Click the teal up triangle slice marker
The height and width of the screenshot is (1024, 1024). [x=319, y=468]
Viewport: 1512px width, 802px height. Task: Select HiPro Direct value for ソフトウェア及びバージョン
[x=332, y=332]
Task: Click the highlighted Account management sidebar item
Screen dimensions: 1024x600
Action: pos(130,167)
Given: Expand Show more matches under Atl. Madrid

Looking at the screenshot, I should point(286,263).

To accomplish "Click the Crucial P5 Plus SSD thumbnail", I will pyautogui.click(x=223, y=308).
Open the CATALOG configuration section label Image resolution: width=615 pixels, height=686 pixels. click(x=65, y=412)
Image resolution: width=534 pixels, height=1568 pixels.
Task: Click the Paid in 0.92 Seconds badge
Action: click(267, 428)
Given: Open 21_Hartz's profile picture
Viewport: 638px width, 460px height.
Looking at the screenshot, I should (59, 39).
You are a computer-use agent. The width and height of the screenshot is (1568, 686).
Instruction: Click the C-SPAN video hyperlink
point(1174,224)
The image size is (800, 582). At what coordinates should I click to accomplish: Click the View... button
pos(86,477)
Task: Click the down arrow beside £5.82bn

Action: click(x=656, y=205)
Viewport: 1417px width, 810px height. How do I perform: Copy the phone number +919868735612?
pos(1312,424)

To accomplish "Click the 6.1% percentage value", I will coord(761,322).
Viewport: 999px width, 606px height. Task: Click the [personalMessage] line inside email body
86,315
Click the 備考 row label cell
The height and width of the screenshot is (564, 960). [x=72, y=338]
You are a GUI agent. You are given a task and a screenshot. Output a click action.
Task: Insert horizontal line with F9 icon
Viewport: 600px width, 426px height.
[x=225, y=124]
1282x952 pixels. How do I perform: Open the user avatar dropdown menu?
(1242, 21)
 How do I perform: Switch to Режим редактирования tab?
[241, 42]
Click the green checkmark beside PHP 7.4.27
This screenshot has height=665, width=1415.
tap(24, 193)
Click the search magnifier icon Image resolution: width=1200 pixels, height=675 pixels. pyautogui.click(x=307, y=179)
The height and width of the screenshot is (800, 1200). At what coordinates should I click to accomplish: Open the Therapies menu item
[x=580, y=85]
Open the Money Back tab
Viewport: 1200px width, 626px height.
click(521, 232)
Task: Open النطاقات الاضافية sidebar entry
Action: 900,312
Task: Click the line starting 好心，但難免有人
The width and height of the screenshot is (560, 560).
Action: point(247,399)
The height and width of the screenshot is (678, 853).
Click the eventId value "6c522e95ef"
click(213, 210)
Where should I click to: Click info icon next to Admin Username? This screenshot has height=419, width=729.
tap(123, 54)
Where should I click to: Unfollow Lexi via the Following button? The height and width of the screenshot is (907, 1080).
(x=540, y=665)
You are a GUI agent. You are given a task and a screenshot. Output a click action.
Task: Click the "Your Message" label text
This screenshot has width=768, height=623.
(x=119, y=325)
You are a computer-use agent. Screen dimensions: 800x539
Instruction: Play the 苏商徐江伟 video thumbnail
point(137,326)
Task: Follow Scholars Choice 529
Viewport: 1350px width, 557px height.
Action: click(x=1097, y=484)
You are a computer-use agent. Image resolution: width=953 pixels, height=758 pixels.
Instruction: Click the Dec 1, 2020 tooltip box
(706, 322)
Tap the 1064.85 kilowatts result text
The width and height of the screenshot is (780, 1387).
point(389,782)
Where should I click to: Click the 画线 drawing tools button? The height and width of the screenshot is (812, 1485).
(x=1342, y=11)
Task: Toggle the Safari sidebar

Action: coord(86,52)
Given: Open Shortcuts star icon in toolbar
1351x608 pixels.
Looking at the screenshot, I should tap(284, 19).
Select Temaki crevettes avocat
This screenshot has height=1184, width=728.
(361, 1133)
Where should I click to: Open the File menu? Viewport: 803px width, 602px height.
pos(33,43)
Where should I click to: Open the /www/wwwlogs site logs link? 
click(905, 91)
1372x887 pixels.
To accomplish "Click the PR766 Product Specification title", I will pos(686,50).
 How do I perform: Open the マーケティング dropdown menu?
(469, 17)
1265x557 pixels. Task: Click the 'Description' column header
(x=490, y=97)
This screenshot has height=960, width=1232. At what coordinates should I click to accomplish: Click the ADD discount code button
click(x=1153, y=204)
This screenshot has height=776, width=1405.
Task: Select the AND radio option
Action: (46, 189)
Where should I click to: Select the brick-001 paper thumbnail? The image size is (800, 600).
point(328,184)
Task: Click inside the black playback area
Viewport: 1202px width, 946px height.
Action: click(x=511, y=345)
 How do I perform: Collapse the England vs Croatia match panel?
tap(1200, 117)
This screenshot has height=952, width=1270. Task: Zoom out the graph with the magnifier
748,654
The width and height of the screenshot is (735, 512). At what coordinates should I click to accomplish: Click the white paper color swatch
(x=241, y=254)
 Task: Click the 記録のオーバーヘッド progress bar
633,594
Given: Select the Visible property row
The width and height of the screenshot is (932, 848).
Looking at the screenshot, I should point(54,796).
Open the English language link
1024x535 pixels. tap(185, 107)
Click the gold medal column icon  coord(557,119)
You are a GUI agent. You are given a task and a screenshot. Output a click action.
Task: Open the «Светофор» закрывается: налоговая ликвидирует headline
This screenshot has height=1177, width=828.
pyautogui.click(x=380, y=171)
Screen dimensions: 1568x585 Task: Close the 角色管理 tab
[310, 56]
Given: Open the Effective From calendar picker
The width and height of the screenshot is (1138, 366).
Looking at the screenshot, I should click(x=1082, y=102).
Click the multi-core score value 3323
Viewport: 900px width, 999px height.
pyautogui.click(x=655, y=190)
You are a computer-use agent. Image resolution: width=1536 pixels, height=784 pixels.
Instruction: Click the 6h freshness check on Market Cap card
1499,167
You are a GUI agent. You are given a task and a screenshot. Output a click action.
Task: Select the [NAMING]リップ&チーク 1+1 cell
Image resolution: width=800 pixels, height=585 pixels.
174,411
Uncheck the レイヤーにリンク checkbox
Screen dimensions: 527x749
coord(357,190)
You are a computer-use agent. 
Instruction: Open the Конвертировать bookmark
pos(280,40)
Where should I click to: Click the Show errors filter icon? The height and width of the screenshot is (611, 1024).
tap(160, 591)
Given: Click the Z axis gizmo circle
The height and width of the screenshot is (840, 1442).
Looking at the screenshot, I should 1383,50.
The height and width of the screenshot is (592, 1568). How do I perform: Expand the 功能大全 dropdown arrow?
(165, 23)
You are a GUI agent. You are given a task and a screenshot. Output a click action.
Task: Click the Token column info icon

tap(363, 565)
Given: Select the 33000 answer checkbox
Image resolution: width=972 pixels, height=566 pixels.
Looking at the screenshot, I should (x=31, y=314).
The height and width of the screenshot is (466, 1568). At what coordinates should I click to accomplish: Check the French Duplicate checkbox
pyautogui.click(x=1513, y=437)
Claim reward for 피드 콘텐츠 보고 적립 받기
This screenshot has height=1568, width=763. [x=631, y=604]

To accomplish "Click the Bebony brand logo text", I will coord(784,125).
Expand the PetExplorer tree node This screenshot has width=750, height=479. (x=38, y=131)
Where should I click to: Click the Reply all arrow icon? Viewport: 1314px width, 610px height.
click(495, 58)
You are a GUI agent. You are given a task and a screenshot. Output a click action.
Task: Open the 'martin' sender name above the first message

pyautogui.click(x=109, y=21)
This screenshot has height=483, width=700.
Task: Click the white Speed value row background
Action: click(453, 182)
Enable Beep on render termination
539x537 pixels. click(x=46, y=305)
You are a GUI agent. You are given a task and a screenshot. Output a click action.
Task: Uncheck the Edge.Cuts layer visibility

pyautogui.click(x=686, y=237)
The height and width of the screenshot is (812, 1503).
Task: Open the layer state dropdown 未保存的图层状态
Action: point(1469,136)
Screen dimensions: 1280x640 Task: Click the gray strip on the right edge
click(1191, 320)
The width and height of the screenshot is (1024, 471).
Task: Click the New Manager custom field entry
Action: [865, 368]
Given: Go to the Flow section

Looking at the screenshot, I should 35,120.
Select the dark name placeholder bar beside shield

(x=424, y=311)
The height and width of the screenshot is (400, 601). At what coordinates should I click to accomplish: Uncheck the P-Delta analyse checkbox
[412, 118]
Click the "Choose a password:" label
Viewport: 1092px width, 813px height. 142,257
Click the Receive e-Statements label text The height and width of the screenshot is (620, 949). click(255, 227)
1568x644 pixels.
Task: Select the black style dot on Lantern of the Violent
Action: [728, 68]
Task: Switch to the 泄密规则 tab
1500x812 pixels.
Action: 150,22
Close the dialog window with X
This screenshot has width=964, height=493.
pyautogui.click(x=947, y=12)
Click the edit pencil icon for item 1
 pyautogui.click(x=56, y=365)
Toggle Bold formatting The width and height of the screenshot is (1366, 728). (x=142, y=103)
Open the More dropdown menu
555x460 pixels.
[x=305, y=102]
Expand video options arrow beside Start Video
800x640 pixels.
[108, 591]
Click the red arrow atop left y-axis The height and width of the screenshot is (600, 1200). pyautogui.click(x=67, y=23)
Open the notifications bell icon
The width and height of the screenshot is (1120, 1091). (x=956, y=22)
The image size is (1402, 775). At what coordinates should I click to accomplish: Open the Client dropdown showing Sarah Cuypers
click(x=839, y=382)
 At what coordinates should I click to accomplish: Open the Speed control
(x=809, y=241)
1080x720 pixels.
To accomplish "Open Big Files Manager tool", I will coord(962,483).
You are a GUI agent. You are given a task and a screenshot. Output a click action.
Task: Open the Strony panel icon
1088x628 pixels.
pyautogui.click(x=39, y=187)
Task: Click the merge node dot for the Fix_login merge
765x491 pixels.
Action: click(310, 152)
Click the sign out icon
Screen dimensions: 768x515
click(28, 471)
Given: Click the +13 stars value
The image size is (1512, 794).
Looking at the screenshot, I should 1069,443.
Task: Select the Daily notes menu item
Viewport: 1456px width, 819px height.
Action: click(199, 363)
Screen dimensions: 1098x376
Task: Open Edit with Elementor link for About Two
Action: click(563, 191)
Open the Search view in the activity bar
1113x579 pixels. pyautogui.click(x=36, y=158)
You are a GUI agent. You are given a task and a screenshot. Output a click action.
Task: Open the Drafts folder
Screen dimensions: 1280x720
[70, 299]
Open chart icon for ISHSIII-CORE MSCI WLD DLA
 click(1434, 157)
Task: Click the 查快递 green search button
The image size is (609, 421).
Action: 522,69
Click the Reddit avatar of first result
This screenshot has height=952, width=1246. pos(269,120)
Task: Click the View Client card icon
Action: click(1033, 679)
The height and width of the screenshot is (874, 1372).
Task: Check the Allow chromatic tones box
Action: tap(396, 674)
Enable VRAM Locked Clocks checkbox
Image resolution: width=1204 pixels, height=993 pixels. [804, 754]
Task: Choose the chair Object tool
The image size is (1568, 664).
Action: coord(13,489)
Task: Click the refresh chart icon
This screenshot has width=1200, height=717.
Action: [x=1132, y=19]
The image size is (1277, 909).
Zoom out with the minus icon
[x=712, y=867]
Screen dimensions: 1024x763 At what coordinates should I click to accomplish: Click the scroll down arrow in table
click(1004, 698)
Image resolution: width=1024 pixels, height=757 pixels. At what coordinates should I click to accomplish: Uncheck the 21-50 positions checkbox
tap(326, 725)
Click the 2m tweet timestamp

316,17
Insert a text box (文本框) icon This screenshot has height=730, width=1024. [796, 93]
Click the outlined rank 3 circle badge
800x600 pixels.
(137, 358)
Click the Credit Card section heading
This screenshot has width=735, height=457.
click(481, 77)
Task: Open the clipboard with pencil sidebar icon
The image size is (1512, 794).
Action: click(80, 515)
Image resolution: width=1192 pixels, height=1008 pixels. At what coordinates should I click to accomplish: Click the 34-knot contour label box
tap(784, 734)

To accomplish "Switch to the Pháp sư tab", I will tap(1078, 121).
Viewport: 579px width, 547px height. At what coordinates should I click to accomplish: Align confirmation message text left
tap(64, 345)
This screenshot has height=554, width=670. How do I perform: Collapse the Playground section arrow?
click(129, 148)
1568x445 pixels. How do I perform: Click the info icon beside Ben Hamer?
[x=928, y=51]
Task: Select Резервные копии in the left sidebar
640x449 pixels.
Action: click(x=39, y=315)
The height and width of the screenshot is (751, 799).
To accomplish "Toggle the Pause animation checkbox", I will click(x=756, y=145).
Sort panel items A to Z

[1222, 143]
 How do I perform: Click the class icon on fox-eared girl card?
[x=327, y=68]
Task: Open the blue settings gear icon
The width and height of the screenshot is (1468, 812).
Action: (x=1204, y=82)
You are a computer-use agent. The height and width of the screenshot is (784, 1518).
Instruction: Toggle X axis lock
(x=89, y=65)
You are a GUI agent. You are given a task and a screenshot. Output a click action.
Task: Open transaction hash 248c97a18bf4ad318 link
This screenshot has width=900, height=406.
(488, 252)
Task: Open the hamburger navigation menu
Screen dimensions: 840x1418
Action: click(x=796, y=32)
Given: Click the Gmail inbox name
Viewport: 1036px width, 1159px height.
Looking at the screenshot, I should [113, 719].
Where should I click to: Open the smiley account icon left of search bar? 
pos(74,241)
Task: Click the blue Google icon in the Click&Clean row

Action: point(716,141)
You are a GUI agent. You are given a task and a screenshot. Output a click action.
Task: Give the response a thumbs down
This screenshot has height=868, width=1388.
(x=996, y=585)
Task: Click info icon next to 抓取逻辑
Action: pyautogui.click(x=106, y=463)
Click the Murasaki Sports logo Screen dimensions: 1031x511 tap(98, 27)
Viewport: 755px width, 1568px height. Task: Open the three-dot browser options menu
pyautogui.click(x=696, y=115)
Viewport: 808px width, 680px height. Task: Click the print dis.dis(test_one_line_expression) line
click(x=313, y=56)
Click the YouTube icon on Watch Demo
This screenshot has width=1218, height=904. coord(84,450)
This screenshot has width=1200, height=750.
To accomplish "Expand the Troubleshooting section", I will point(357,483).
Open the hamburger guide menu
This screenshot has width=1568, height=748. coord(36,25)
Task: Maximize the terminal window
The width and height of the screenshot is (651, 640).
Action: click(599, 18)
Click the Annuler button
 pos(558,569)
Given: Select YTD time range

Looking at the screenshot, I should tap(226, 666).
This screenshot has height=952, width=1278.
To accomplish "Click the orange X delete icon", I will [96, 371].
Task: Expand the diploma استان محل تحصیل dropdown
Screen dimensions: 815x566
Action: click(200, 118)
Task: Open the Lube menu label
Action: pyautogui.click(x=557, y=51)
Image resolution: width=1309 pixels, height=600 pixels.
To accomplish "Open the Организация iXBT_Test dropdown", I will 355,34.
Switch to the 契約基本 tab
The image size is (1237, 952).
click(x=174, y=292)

____

### EXERCISE DIRECTIONS
Lines of the material that contain the word "node" are to be gathered.

### TASK RESPONSE
Expand the PetExplorer tree node This screenshot has width=750, height=479. (x=38, y=131)
Task: Click the merge node dot for the Fix_login merge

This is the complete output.